§ Task instructions:
An exact reproduction of the lines from the one with "Click the Cowsblike display name in bio" to the end of the data below is required. No other lines may be included.

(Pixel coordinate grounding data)

***

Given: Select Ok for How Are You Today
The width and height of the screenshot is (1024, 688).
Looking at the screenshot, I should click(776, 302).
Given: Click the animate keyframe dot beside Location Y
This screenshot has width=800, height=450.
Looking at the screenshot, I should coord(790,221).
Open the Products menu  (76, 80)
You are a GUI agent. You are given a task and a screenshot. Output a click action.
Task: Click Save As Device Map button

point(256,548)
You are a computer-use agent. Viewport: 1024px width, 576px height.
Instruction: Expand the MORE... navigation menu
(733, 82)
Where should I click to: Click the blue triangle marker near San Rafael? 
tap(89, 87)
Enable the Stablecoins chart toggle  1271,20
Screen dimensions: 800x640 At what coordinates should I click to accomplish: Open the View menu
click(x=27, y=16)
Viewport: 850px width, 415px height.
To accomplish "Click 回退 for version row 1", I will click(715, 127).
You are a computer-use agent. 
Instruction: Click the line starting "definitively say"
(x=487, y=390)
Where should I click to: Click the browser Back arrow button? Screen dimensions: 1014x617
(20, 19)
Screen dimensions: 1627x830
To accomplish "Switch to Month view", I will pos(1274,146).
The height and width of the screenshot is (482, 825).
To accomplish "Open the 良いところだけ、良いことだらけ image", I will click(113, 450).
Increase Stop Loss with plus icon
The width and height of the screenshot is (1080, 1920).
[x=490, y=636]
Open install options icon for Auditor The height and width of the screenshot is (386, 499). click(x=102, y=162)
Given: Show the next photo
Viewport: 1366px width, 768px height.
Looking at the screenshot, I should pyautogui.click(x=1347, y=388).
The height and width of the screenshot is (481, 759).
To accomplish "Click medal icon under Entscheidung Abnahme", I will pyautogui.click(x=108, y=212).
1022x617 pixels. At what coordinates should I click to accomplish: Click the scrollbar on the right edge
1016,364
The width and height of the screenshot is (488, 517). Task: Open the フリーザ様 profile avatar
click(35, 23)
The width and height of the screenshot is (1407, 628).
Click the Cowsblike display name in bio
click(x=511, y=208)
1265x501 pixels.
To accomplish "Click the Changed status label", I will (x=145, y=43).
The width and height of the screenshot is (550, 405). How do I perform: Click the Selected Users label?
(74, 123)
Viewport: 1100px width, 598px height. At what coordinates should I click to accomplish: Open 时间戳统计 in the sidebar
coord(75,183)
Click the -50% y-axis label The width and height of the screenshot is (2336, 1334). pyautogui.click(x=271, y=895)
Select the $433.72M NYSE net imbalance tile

***

§ Solution for this problem:
Click the Cowsblike display name in bio
click(x=511, y=208)
1265x501 pixels.
To accomplish "Click the Changed status label", I will (x=145, y=43).
The width and height of the screenshot is (550, 405). How do I perform: Click the Selected Users label?
(74, 123)
Viewport: 1100px width, 598px height. At what coordinates should I click to accomplish: Open 时间戳统计 in the sidebar
coord(75,183)
Click the -50% y-axis label The width and height of the screenshot is (2336, 1334). pyautogui.click(x=271, y=895)
Select the $433.72M NYSE net imbalance tile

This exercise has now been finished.